**YOUR INSTRUCTIONS**
Rewrite the records below with "Open" changed to "Expand" throughout and every other line kept unchanged. Leave the pictures out.

**THE INPUT**
* BEGIN *
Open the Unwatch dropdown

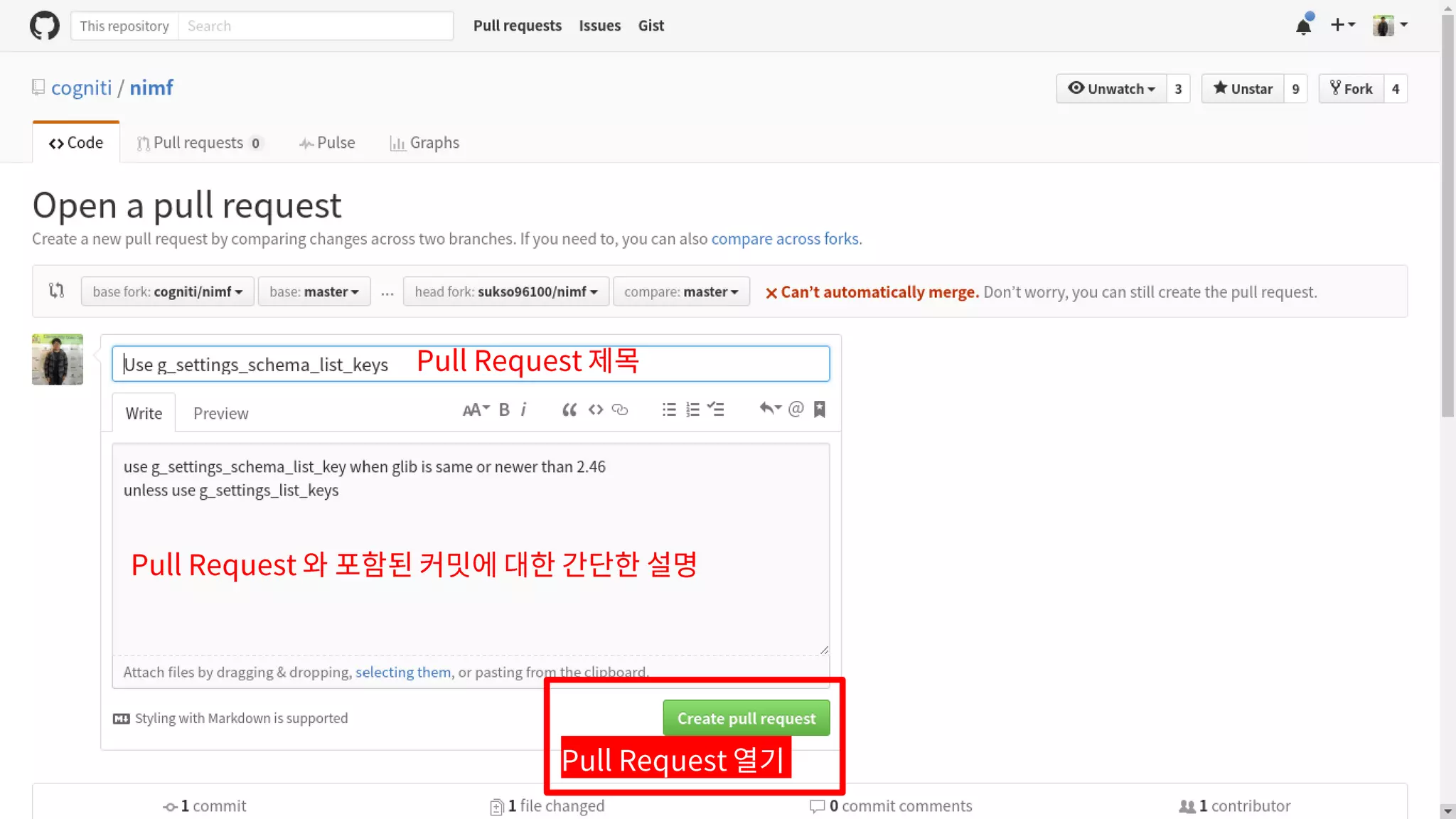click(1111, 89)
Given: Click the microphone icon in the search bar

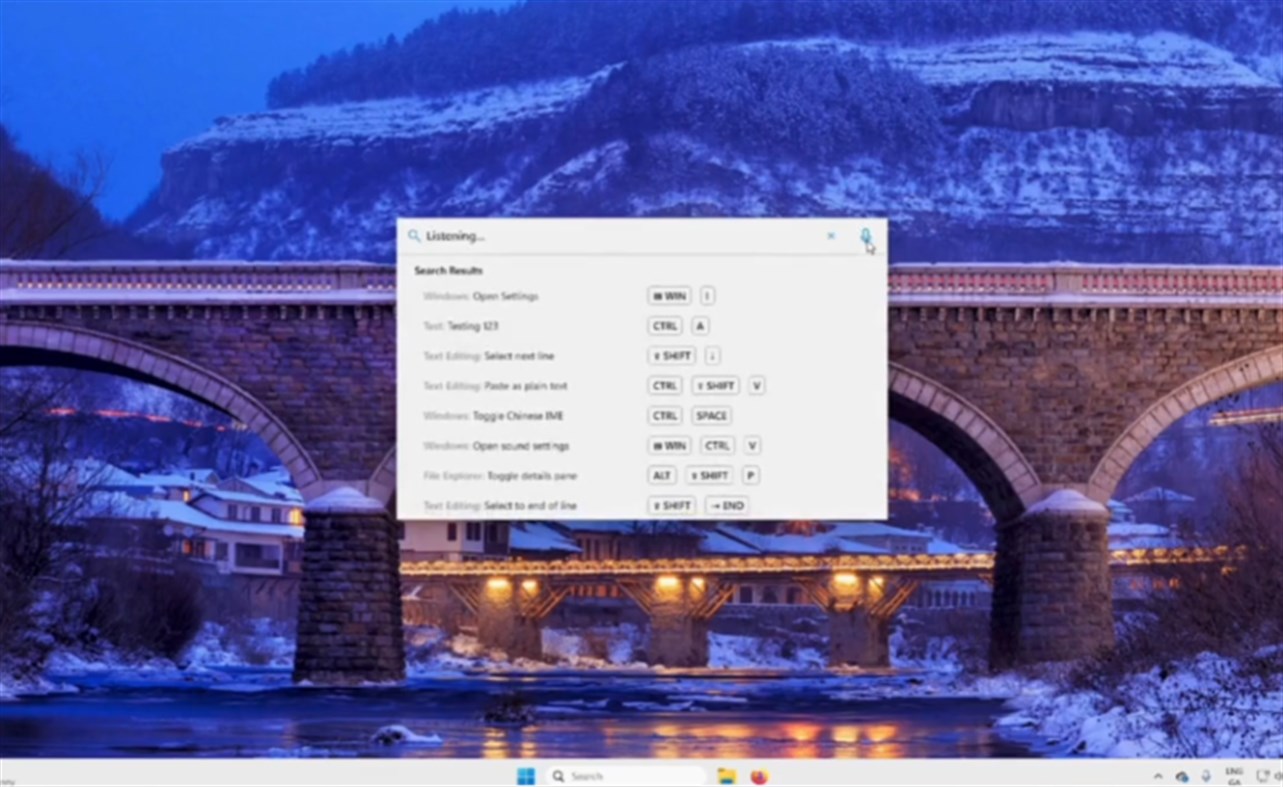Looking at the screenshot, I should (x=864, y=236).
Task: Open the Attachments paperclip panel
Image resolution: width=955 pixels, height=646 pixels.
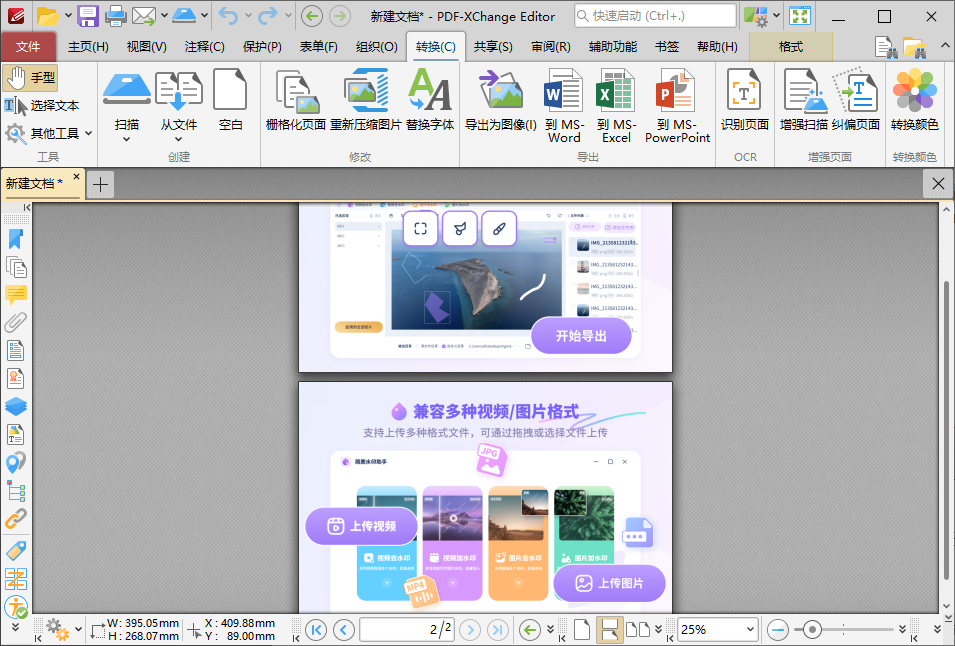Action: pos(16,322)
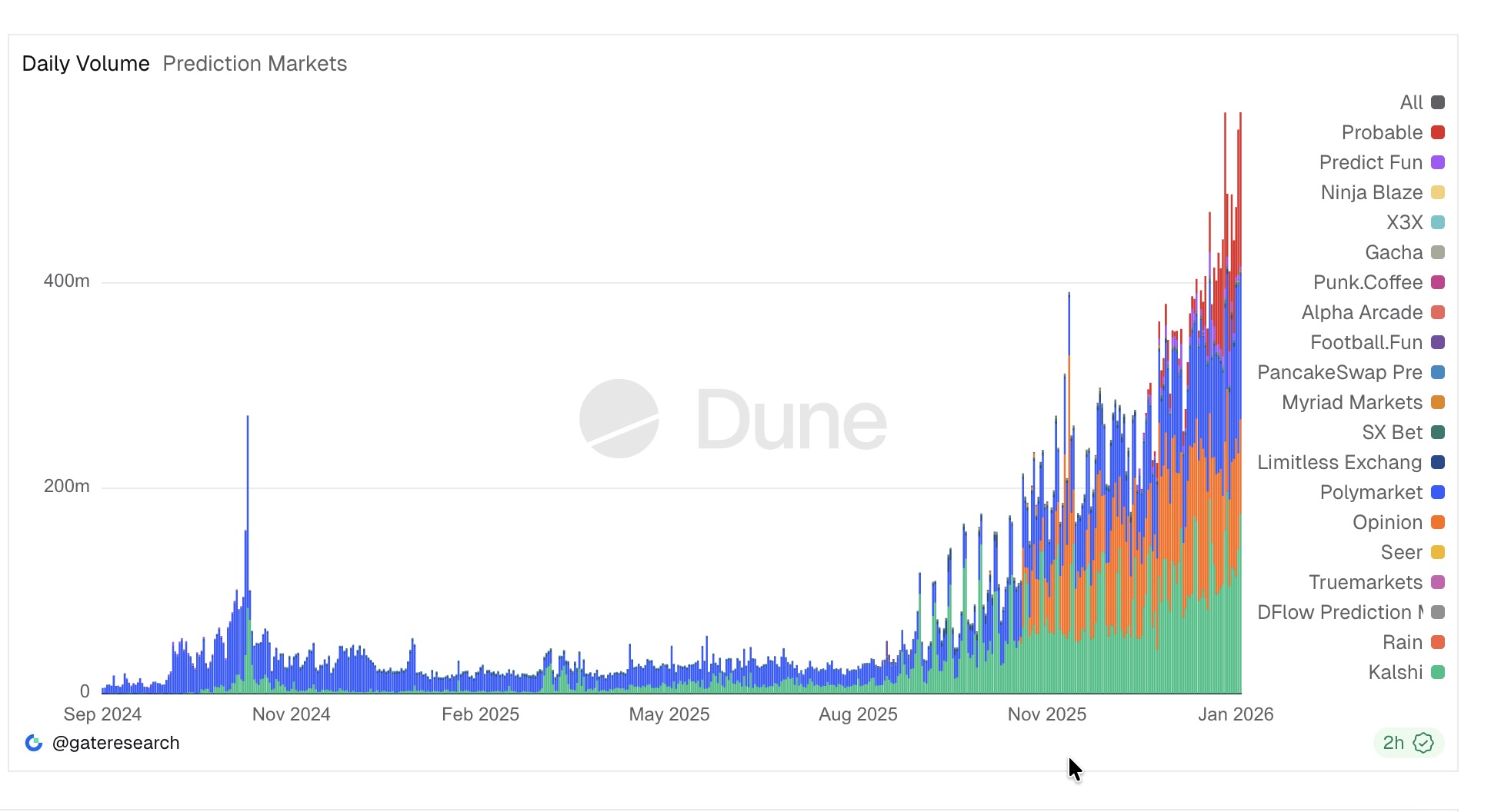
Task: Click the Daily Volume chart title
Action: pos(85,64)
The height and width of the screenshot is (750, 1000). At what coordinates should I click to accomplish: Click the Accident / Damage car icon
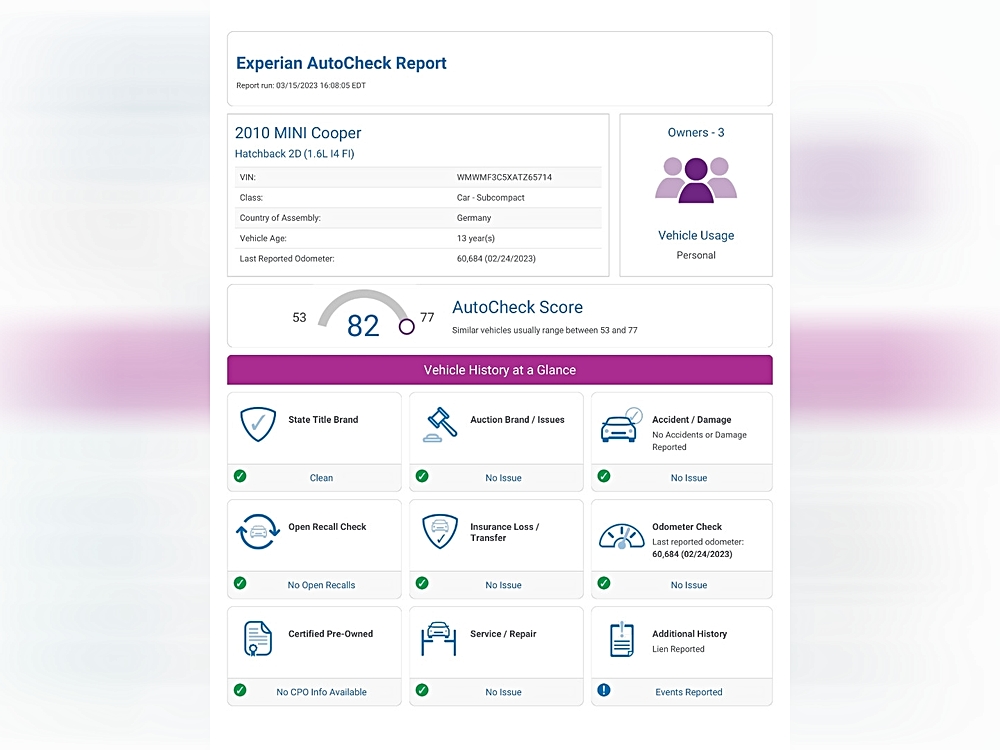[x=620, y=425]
* END *
**CORRECT RESPONSE**
Expand the Unwatch dropdown

click(1111, 89)
Given: Click the microphone icon in the search bar

Looking at the screenshot, I should (x=864, y=236).
Task: Expand the Attachments paperclip panel
Image resolution: width=955 pixels, height=646 pixels.
Action: pos(16,322)
Task: Click the Daily Volume chart title
Action: pos(85,64)
The height and width of the screenshot is (750, 1000). At what coordinates should I click to accomplish: Click the Accident / Damage car icon
[x=620, y=425]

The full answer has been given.